I’ve been spending more and more time in London recently, and I can’t say I’m a massive fan. No offense London. I think people fall in to 2 categories, London People, and Not London People. I fall firmly in the camp of ‘Not a London person’. The crowds make me anxious and I always get really weird vivid dreams after a day in London. I think it is all the new faces, millions of people and so many different things to look at leaves me a little bit wired at the end of the day. Not to mention the train journey, and, normally chocolate or sweets – come on, it’s me…. that tends to leave me on a slight sugar high, and then a come down.
Last week I realised I was staring at a guy on the tube, I was trying to work out why he looked familiar, I think I saw him on the platform 2 minutes ago but I couldn’t be sure, then my brain went in to overdrive. Was this one of those times where you see the same person in loads of unrelated places? Am I in the Jess Show (you know like the Truman show except with me) and they are reusing the extras? Was he famous? Do I know him? Does he just look like someone I know? Who would that be? Was he following me? Does he think I’m following him? See what I mean about ‘wired’.
This week, I’ve had an epiphany as to why I dislike London. Originally I thought it was because I always have the fear of bumping in to someone I know. I hate small talk on the street when you both have somewhere to be. I know the chances are slim, but it honestly petrifies me. There are people I know, that live or work in London, some I like, some I don’t, but I don’t want to bump in to any of them. I’m usually lost, and miles away from where I need to be, so I don’t really have time to stop, and equally I’m sure they will laugh at how I got so lost. I’m good at laughing at myself, unless I’m stressed then I would advise shutting the F*** up.
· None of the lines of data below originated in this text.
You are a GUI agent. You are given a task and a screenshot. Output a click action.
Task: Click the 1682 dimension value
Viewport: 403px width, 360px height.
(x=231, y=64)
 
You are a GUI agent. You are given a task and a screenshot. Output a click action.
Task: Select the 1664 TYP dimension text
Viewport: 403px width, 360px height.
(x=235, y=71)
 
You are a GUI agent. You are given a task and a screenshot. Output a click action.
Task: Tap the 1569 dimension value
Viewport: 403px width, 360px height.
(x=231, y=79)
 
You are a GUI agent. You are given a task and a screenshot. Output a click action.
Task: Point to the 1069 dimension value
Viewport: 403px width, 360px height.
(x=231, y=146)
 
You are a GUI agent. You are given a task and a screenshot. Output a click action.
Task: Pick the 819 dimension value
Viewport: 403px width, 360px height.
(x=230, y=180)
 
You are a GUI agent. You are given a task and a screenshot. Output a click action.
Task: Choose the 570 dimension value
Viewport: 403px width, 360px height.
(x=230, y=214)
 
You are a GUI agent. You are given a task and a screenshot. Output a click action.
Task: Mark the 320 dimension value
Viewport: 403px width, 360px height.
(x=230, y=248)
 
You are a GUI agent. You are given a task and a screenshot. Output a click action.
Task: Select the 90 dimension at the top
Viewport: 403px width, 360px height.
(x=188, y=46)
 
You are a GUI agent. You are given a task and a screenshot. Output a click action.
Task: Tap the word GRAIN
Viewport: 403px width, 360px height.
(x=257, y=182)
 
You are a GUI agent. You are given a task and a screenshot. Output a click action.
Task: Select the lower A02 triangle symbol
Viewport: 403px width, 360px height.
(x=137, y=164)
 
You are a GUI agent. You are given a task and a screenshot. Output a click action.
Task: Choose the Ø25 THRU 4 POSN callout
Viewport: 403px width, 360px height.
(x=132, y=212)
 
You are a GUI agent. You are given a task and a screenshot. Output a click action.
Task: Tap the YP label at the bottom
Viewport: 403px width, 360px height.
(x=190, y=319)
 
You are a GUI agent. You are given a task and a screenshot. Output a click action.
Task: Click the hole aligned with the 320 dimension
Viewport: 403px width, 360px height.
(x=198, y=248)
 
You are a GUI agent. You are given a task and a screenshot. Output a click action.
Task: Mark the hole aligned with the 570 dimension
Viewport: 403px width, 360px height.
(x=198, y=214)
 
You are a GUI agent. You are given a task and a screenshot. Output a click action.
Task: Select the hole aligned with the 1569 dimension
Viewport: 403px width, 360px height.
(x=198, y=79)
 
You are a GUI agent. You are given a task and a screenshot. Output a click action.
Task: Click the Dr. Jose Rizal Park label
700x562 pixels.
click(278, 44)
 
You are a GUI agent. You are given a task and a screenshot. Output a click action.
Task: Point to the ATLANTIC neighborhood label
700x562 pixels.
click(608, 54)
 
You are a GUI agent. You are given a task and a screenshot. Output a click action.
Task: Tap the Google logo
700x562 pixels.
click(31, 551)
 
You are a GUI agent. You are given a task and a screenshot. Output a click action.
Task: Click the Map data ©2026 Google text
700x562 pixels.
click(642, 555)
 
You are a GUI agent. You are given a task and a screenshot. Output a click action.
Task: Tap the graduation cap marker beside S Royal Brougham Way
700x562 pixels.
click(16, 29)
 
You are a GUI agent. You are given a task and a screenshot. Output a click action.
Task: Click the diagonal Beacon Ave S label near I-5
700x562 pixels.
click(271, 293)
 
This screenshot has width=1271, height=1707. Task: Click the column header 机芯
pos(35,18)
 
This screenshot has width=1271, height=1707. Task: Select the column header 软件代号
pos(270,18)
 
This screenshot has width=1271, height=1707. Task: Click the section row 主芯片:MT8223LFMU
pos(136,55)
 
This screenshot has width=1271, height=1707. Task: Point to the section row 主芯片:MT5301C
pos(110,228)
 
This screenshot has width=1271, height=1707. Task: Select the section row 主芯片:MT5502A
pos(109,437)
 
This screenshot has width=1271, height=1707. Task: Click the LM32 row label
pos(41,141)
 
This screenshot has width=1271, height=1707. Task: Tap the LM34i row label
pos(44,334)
Except its not that, I hate London because it makes me feel lost. I always feel slightly lost in life, but at least in other places I have a firm grip on my surroundings. I know where I am geographically heading (most of the time). London I am both literally and metaphorically lost. I have no idea where I am going and honestly, why I am going there. Don’t get me wrong, I love my job – I just don’t really understand life yet, I don’t think anyone does, we just pretend, and I, personally, pretend better in other towns and cities.